Mit freundlichstem Lächeln, seinem Gegenüber offen in die wasserblauen Augen schauend, entgegnete er jedoch in ausgesuchter Höflichkeit:
»Bitte, lieber Sam, das Essen in diesem Restaurant ist eine Zeremonie. Zerstören Sie die bitte nicht durch Business-Talk. Die Zeit müssen Sie sich einfach nehmen. Darauf bestehe ich. Ich darf Ihnen, meine Herren, ganz besonders den Fisch im schwarzen Mantel aus Trüffelpastete empfehlen. Sie können ihn nirgends auf der Welt in besserer Qualität bekommen.«
Wer am Tisch Nummer 8 sitzt und speist, muss in der Tat Zeit mitbringen. Viel Zeit, denn der Chefkoch bereitet jedes Detail des lukullischen Genusses für seine exquisiten Gäste höchstpersönlich zu. Und das von Lee bestellte Menü war erlesen. Ausgesucht von einem Feinschmecker, superb komponiert.

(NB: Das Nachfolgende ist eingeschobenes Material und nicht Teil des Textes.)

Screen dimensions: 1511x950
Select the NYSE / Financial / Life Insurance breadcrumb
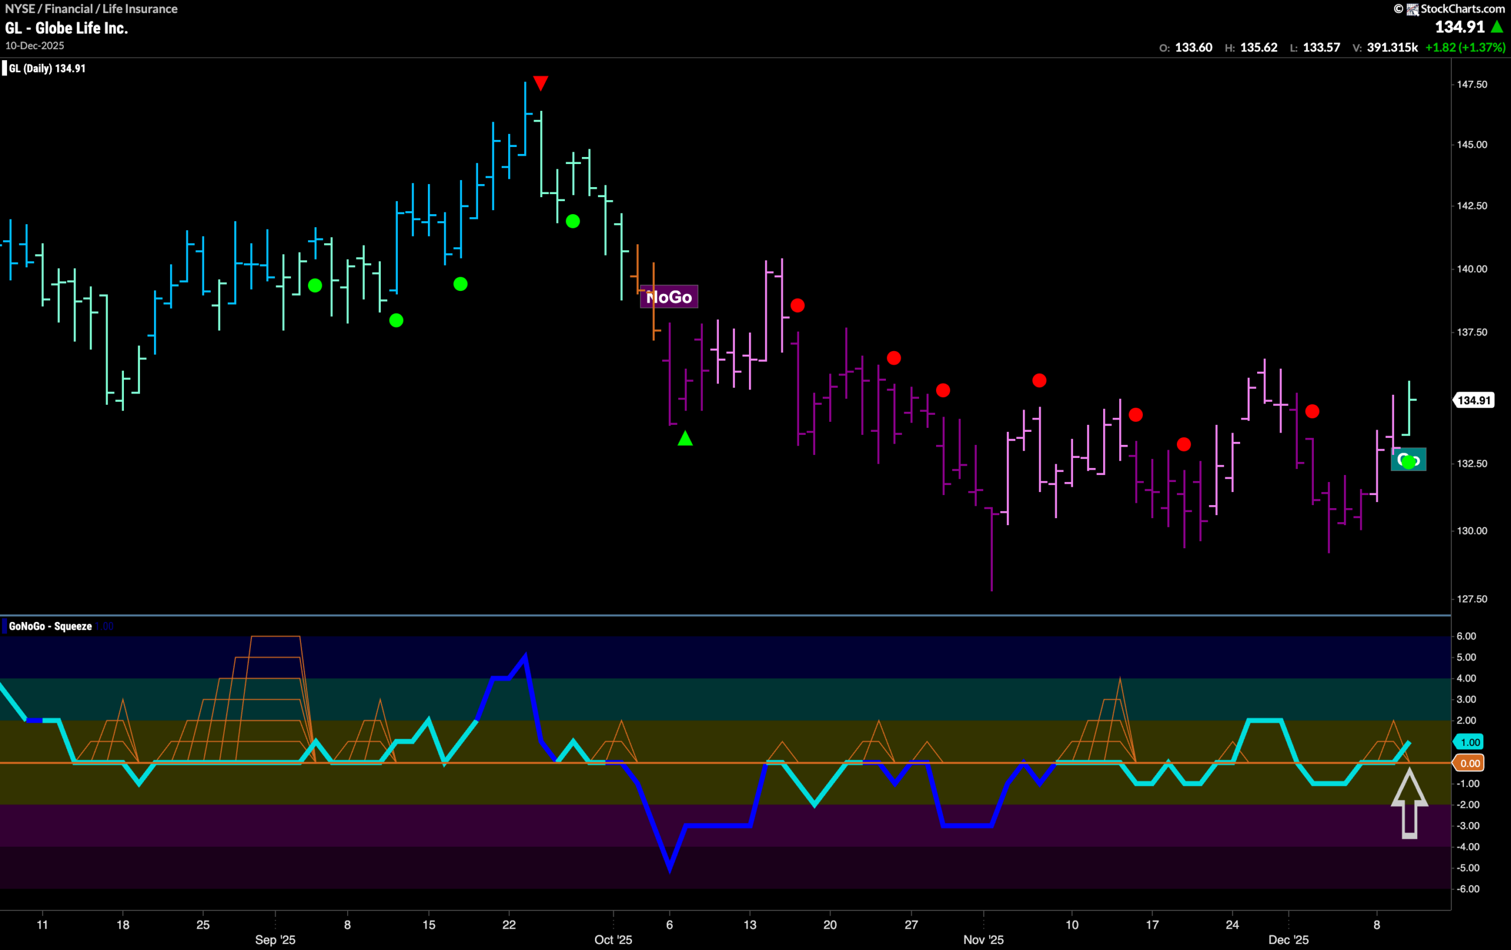coord(90,9)
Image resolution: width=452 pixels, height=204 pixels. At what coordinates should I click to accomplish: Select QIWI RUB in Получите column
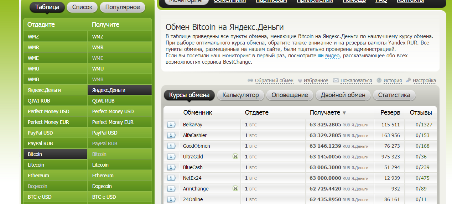pyautogui.click(x=103, y=101)
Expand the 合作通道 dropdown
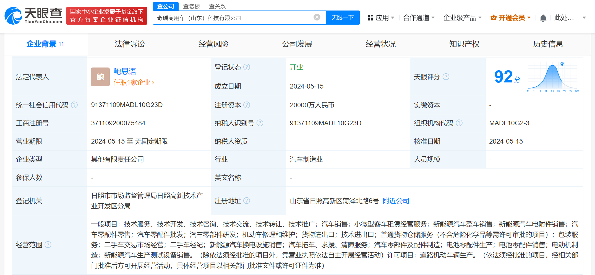This screenshot has height=275, width=595. pyautogui.click(x=419, y=18)
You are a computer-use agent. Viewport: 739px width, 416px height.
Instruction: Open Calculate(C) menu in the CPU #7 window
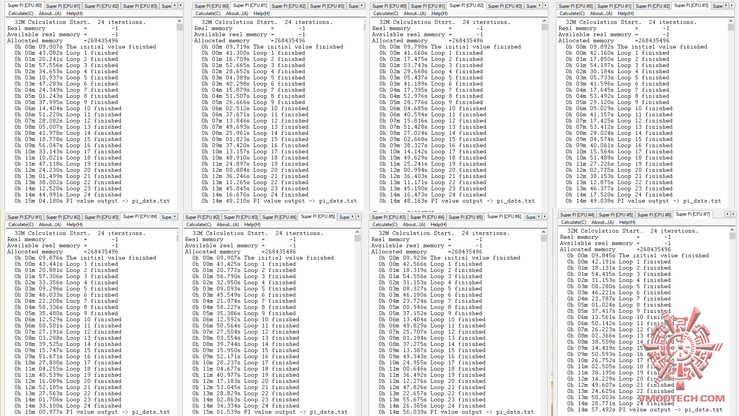(x=573, y=222)
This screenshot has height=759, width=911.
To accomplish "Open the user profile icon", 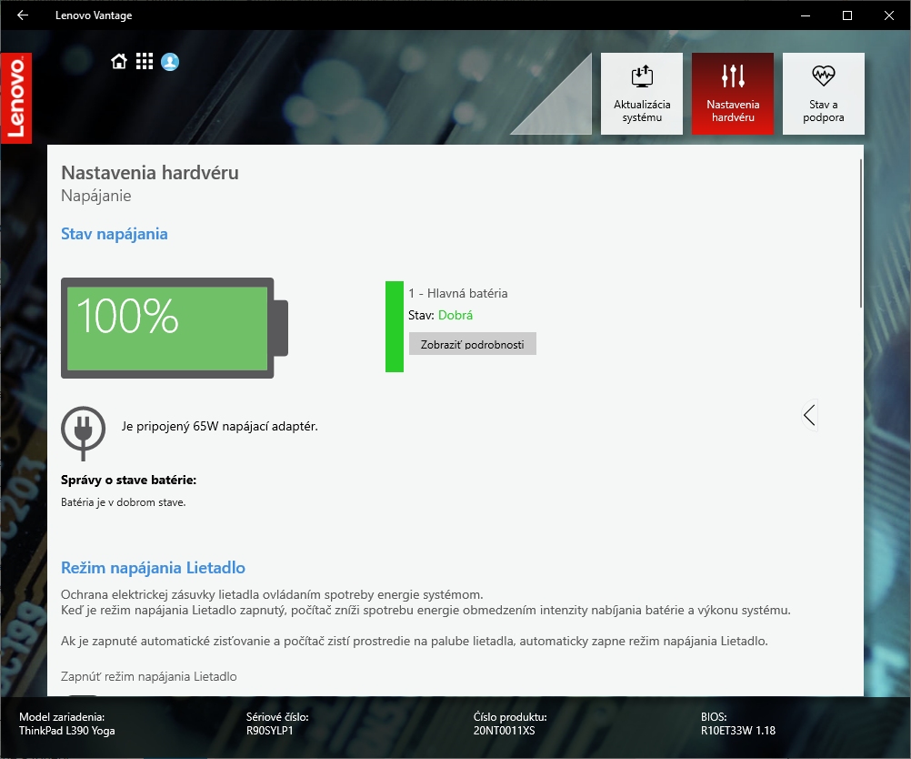I will pos(170,62).

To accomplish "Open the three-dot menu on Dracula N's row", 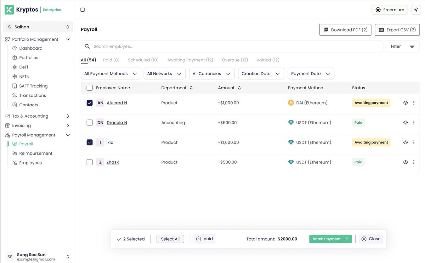I will (414, 122).
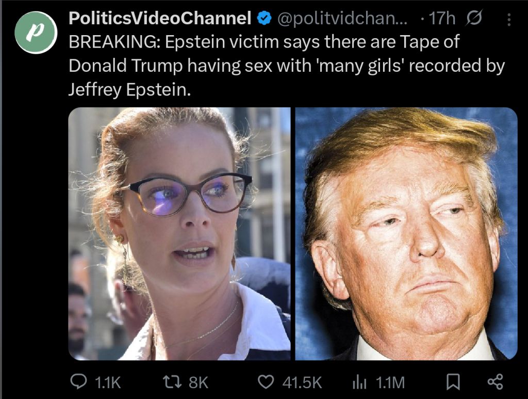The width and height of the screenshot is (528, 399).
Task: Open left photo of woman with glasses
Action: (179, 233)
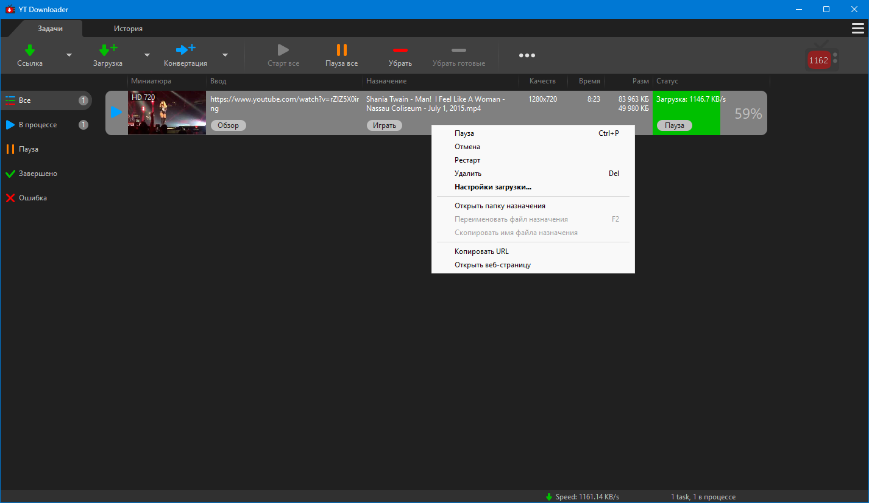Click the blue play arrow on the task row

tap(116, 113)
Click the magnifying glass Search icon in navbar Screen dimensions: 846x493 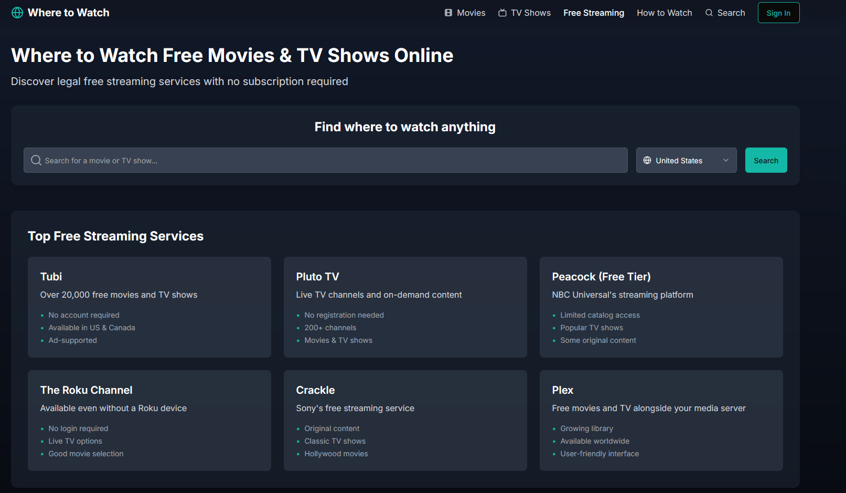click(709, 12)
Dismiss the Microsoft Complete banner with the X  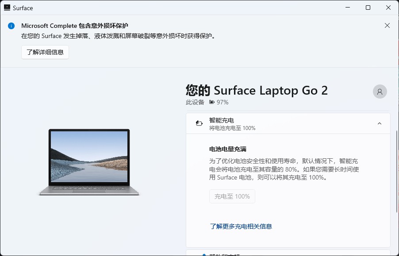click(387, 25)
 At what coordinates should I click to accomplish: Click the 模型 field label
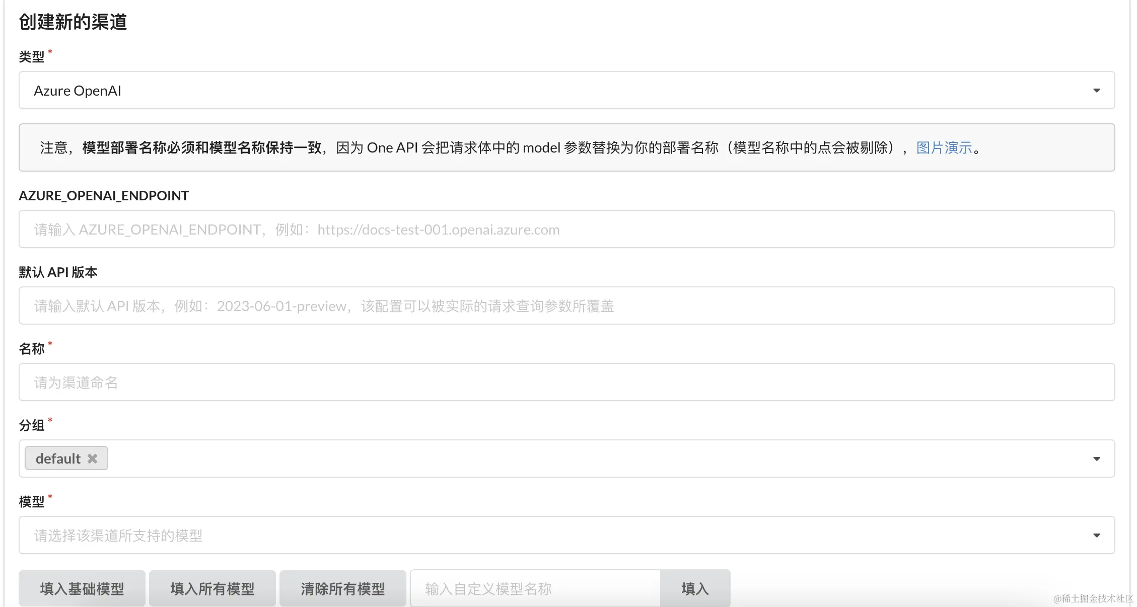(32, 502)
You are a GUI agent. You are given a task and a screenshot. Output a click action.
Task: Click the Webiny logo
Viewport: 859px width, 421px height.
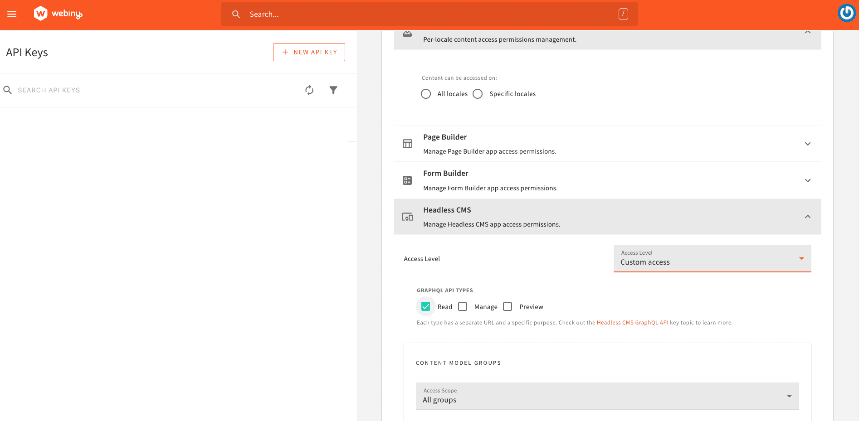58,14
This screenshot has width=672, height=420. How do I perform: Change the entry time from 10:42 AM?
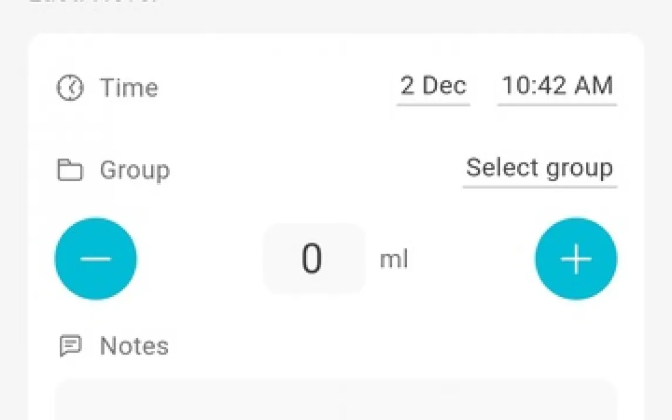click(x=557, y=87)
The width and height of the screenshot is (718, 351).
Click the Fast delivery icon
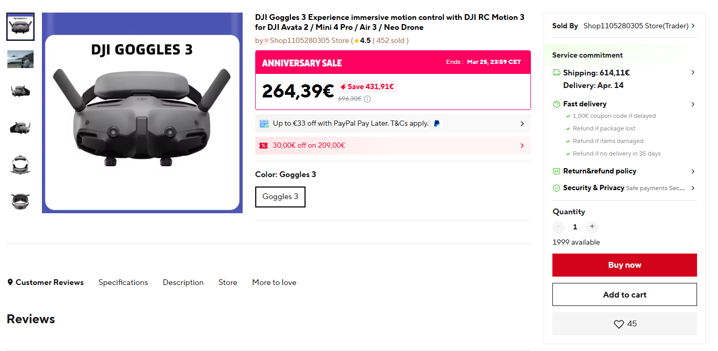coord(557,104)
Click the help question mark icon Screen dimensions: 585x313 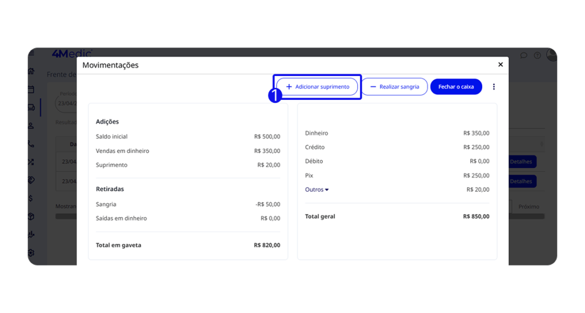click(537, 55)
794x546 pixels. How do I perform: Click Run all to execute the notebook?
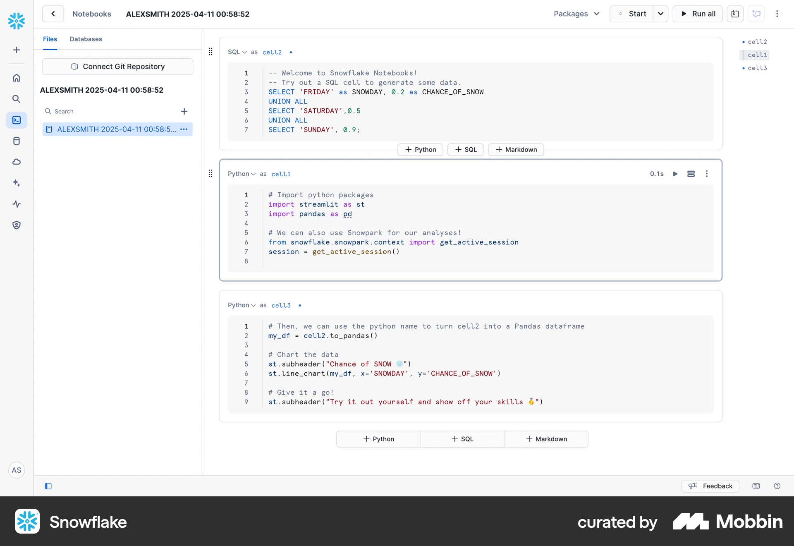tap(698, 14)
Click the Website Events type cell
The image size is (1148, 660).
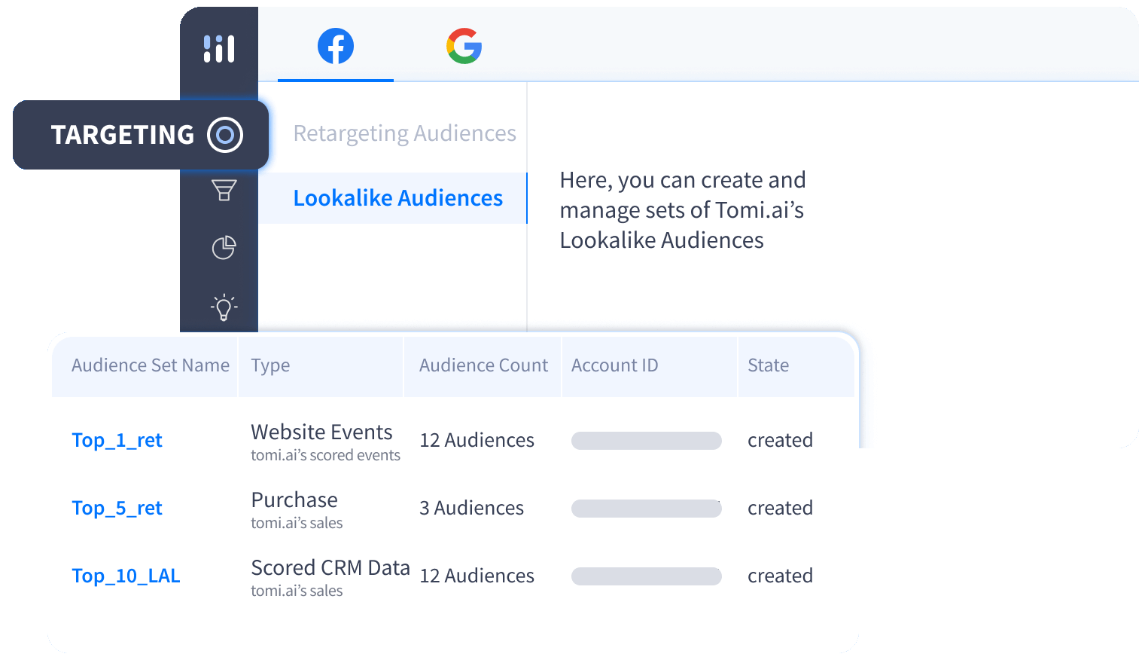321,432
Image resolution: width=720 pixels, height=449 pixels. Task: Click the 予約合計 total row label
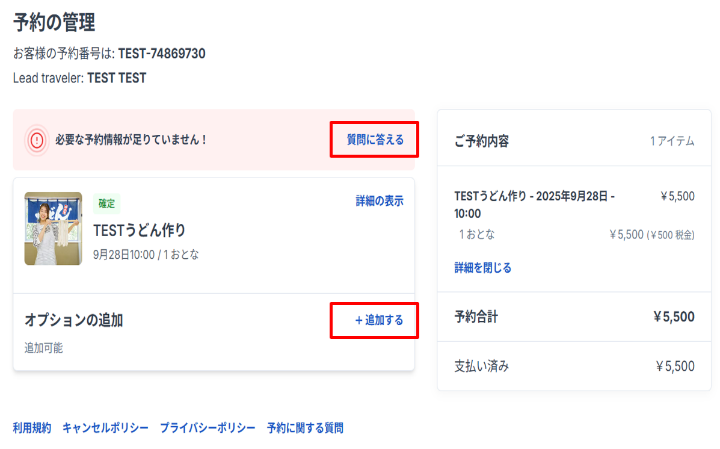click(476, 317)
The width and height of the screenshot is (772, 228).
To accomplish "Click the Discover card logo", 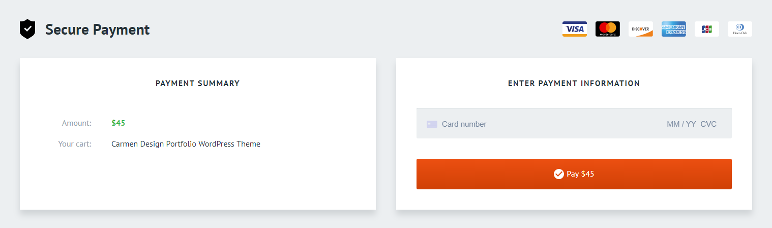I will tap(640, 29).
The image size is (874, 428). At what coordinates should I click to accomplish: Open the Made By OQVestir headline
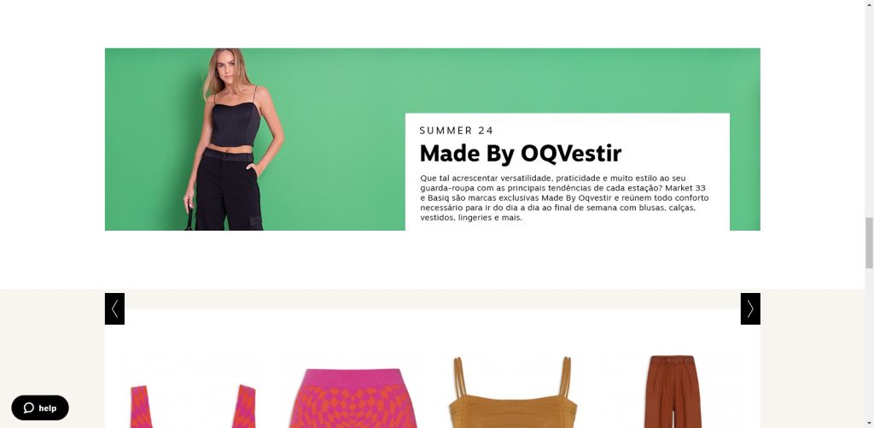pyautogui.click(x=520, y=154)
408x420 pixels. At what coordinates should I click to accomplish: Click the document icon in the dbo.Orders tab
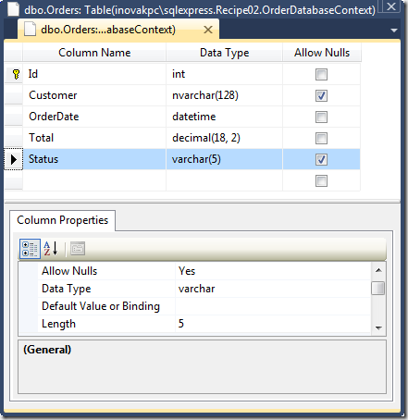click(x=30, y=30)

Was keiner seiner beiden Gäste wusste, war, dass er die Gänge bereits am Vortag mit dem Sternekoch abgesprochen hatte und ihm das Hotel gehörte, auch wenn es den Namen einer US-Kette trägt, die es für ihn managt.
Für Sunrise war die überflüssige Prozedur indes eine unglaubliche Zumutung, war er doch immer in Eile. Burger sind halt schneller runtergeschlungen. Er war ein Gehetzter. Sein Job nahm ihn total gefangen, zu viele Dinge musste er ´speichern´, verwalten, dirigieren. Wo er auftauchte, entstand Nervosität, Unruhe, Hektik. Durch ihn fühlte sich jeder unter zeitlichen Druck gesetzt.